Stored dataset items
──────────────────────────────

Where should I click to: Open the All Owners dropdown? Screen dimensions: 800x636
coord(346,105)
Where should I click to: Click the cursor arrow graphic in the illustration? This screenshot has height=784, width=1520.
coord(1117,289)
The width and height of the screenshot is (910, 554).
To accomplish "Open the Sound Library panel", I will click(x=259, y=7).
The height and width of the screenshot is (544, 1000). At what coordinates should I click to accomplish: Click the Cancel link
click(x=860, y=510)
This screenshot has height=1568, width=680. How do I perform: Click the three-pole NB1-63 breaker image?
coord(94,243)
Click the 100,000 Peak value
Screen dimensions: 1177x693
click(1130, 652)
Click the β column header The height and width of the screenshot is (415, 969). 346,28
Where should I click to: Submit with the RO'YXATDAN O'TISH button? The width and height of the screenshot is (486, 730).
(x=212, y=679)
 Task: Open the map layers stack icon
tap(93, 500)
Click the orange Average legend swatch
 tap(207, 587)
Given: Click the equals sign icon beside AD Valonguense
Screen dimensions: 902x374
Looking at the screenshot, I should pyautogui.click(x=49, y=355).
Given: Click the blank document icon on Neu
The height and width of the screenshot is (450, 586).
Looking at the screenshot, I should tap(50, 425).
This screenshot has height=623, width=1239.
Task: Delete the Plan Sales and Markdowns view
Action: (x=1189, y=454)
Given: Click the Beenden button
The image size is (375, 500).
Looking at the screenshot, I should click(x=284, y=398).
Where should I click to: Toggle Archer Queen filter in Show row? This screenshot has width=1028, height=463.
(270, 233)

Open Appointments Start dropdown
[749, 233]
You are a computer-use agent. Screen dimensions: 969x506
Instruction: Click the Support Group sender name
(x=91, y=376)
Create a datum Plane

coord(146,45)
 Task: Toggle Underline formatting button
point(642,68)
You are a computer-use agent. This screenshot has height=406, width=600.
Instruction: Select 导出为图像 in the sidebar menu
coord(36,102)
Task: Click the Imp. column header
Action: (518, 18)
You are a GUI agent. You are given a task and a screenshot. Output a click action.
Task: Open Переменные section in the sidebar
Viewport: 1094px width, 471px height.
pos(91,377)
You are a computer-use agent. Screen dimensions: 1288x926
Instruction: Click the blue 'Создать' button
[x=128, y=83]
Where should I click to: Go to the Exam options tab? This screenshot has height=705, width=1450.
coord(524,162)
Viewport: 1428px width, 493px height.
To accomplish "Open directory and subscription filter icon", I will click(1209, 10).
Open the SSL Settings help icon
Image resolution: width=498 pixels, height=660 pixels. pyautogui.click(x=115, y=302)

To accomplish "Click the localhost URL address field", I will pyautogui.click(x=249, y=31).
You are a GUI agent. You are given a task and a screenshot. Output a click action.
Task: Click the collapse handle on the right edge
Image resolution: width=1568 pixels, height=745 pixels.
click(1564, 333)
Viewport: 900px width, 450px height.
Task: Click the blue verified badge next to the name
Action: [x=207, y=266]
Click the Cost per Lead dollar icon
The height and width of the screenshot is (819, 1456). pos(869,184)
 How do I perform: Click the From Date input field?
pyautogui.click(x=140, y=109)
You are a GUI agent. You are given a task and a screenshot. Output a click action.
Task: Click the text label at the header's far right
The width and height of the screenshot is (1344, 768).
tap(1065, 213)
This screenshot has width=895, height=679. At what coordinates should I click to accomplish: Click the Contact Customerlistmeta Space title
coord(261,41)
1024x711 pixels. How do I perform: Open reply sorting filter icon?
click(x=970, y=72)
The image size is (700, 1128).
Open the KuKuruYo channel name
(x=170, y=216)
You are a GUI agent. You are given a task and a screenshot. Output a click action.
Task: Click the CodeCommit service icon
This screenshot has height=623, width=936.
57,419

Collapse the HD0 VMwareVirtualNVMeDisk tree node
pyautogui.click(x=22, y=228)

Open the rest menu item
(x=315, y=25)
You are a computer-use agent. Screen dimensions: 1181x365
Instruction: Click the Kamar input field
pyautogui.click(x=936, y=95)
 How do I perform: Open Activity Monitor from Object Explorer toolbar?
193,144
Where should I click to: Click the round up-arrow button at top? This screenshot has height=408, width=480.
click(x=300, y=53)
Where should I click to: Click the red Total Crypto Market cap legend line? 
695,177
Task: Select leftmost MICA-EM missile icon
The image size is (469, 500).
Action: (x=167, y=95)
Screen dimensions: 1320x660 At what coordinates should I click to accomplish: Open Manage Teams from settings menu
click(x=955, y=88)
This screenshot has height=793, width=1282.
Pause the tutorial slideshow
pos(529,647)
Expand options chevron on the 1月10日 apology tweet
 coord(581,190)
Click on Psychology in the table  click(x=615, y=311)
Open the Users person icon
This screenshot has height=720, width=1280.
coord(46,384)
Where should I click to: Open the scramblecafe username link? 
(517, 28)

──────────────────────────────

→ **How to complete this task**: Among the lines above, find those holding "will" and copy each one.

→ **Finished exercise**:
To accomplish "Open the Sound Library panel", I will click(x=259, y=7).
To accomplish "Open directory and subscription filter icon", I will click(1209, 10).
To accomplish "Click the localhost URL address field", I will pyautogui.click(x=249, y=31).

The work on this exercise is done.